Los centros comerciales surgieron en Estados Unidos vinculados al desarrollo urbanístico típico de sus periferias, al despliegue de las infraestructuras viarias y al poder omnímodo de la industria del coche. El suburbio norteamericano, tan típico de las películas y series, permitió al país dar cabida a los soldados que volvieron de la II Guerra Mundial, así como a la generación inmediatamente posterior: la del baby boom, además de decelerar la previsible crisis de acumulación mediante lo que el geógrafo inglés David Harvey denominó solución espacial, esto es, la fijación de una gran cantidad de capital en el territorio mediante vivienda, equipamientos e infraestructuras. De paso, creó toda una cultura, con desastrosas consecuencias para las mujeres que, entre otras cosas, pasaron a recluirse en los adosados con jardín y ver totalmente frustradas sus esperanzas y anhelos de futuro.

Pues bien, es en ese contexto donde surgen los centros comerciales. En Europa, y con algo de retraso, en España, los comenzamos a acoger a finales de la década de los 70 y principios de los 80, cuando empezamos a copiar sistemáticamente un modelo de desarrollo urbano ajeno a la tradición mediterránea de la ciudad compacta. El modelo productivo del tardofranquismo estuvo en gran medida basado en la especulación urbanística, algo que ha venido siendo constante desde entonces. Los centros comerciales se convirtieron, en su momento, en las nuevas plazas; espacios de socialización de y para las nuevas clases medias, aquellas que se mudaban a las afueras de la ciudad y pasaban las tardes de los fines de semana comprando, comiendo o cenando en sus restaurantes y tiendas. Sin embargo, tras unos años, la situación cambió completamente. La vuelta de dichas clases medias al centro de la ciudad, la archiconocida Ciudad Revanchista, de Neil Smith, trasladó el capital simbólico del que habían gozado este tipo de establecimientos, a los antiguos centros urbanos. Allá quedaron, en los centros comerciales, la gente de las poblaciones de unas periferias que habían crecido enormemente y, por supuesto, las clases populares.

Los centros comerciales son, hoy día, el punto de referencia preferencial del ocio de las clases populares. Desde mi punto de vista, esto se debe a tres factores principales: El primero sería el hecho de que la vuelta de las clases medias a los centros urbanos ha venido acompañada de la expulsión de las clases populares hacía la periferia, esto es, han sido expulsados por la gentrificación; La segunda estaría relacionada con el tipo de ciudad que se ha constituido en el entramado urbano de los centros urbanos, centrados en el turismo, el simbolismo elitista y el consumo suntuoso y banal; Y, en tercer lugar, porque las políticas de control social aplicadas sobre las periferias han eliminado las ancestrales prácticas desmercantilizadas, y centradas en el uso intensivo de las calles y plazas, de las clases populares, que se han visto propulsadas hacia los centros comerciales como esfera esencial de su consumo; un consumo que, además, es visto como revestido de un capital simbólico abandonado por las clases medias.
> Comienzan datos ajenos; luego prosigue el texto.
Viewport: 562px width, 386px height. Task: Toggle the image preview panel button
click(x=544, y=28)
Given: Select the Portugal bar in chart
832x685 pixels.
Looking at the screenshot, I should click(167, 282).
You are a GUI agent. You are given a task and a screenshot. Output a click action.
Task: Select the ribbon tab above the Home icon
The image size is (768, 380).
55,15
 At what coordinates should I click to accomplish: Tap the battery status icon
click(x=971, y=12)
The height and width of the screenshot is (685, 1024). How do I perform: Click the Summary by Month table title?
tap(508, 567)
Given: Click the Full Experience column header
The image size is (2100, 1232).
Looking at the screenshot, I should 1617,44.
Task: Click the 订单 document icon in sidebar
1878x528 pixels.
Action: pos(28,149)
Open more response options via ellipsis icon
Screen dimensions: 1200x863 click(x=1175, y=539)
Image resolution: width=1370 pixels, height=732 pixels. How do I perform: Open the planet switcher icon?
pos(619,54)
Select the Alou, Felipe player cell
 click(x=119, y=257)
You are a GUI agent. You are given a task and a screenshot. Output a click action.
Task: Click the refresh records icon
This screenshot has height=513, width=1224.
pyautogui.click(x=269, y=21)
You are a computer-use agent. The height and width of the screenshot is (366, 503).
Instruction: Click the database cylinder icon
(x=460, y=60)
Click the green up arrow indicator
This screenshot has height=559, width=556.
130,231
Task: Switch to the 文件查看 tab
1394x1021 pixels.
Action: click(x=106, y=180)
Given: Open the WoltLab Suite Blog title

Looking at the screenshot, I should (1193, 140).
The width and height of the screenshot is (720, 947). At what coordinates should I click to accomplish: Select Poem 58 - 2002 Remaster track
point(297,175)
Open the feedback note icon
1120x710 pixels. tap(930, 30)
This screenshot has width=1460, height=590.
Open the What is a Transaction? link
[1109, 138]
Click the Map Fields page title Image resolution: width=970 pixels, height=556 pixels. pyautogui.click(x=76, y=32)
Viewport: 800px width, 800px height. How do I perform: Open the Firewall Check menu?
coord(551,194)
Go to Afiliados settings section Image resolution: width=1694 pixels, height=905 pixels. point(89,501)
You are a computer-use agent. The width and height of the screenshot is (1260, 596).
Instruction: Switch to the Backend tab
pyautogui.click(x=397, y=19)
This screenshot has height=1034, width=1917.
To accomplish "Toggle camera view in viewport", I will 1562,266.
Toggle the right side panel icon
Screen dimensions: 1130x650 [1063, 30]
Fue el sociólogo americano Ervin Goffman el que planteó, en su obra Internados. Ensayos sobre la situación social de los enfermos mentales (1961), el concepto de institución total, como aquel ‘lugar de residencia o trabajo, donde un gran número de individuos en igual situación, aislados de la sociedad por un periodo apreciable de tiempo, comparten en su encierro una rutina diaria, administrada formalmente’. Aunque Goffman planteó inicialmente que ese tipo de sitios se limitaba a las instituciones de salud mental, los hospitales o las cárceles, con posterioridad se ha demostrado que su propuesta teórica es también aplicable a los centros comerciales. Sustituimos ‘lugar de residencia o trabajo’ por ‘espacio de consumo’ y ya lo tendríamos.

Un centro comercial es una institución total donde cada uno de los aspectos del mismo está pensado y organizado para promover el consumo y la alienación. Como herramienta de control social es mucho más efectiva que la imposición de multas o el acoso policial. Es por ello que cualquier política que se pretenda emancipadora ha de pasar, siempre, quizás no por la eliminación de los centros comerciales, pero sí por la búsqueda de alternativas de ocio y tiempo libre desmercantilizadas, colectivas y desalienantes.

Una antropología útil de los centros comerciales, por tanto, debe incidir en el análisis de este tipo de espacios pero, además, ser capaz de proponer futuras opciones que promuevan el bienestar social y la organización popular como base política de cambio y transformación.